Do you multi-table when you are online? It doesn’t matter whether you are playing a Texas Holdem poker tournament or cash game multi-tabling is as popular as ever. With so many technological advances I with the new monitors and video cards playing multiple tables is a way to potentially increase your profit margin if you are a cash game player. Tom Dwan is probably one of the most popular multi-table poker players around today. Hevad Khan was banned for multi-tabling 64 tables at once until he sent them film of him actually doing it. Initially the poker room he was playing in thought he was a bot. In any event if you play online poker then you will undoubtedly have the opportunity to play as many tables as you care to.
The main argument for multi-tabling is that it increases your profit margin by increasing the number of hands you see per hour. So, assuming that you are an above average poker player, the more hands you see and play correctly the better your chances of increasing your hourly profit by adding additional tables. Of course none of that changes how variance affects the game or table you are playing at that point in time. In other words there is no guarantee that you are going to rake in huge profits just because you are playing several tables at once. If you keep track of the online poker pros you will notice that they can have some very radical swings. This is particularly true in Omaha.
Another reason strikes me as a bit strange in that many poker players seem to be bored played one table. Professional poker players and amateur poker players alike have admitted to being bored when they play poker. How that is possible is beyond my understanding but perhaps it is just the makeup of some player’s personality. I tend to have the patience of Job in most any endeavor I take on. I don’t live my life at 100 miles per hour intentionally so that I can enjoy the experiences that come my way daily. However, the game of poker, particularly online poker attracts a player type that can be very impatient even when playing live poker tournaments.
Fighting off boredom is not very difficult to do when you think about it. Considering that we all must constantly profile our opponents, track showdowns, monitor betting patterns and the like there is no reason for any poker player to be bored. Online poker moves even faster and makes it easier to monitor these things. Ultimately, it all depends on what kind of makeup you have I suppose.
The Down Side
The down side to multi-tabling is the fact that most of us cannot keep track of and focused on more than 3 to 4 tables at a time. Why? Because once you have more tables open than you can see at one time on your monitor you do not have the time to watch the action at those tables. Now you are reduced to simply playing the hands you are deal. There is a caveat to this scenario and that is if you happen to be a Limit Hold’em player. Limit Hold’em tends to lend itself to multi-tabling because the betting patterns are fixed so the risk factor is minimized considerably even when you have only seconds to make you bet or fold the hand.

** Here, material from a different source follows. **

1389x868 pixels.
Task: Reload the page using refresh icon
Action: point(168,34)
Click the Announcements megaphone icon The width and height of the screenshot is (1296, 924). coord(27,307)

Another problem with multi-tabling is that you cut down your reaction time. Imagine having 20 to 30 tables opened with 60 seconds to respond to each hand. By the time you should be acting in the hand you very likely will be down to only a few seconds. That is not nearly enough time to even quickly think through the action and where you fit in.
Clearly multi-tabling can and is done successfully every single day of the week. You just need to be smart about how you go about doing it. If you want to try multi-table don’t try to fire up 10 tables at once. Start out with two or three tables and get a feel for what is comfortable for you. Some players may be OK playing 10 tables at a time while others may be more comfortable with no more than 6. Only you know when you skill level begins to deteriorate. Once this begins to happen you need to acknowledge it and cut down the number of tables you play. It seems simple but I know players that consistently lose multi-tabling but continue to do so.
Be smart and know your own limitations.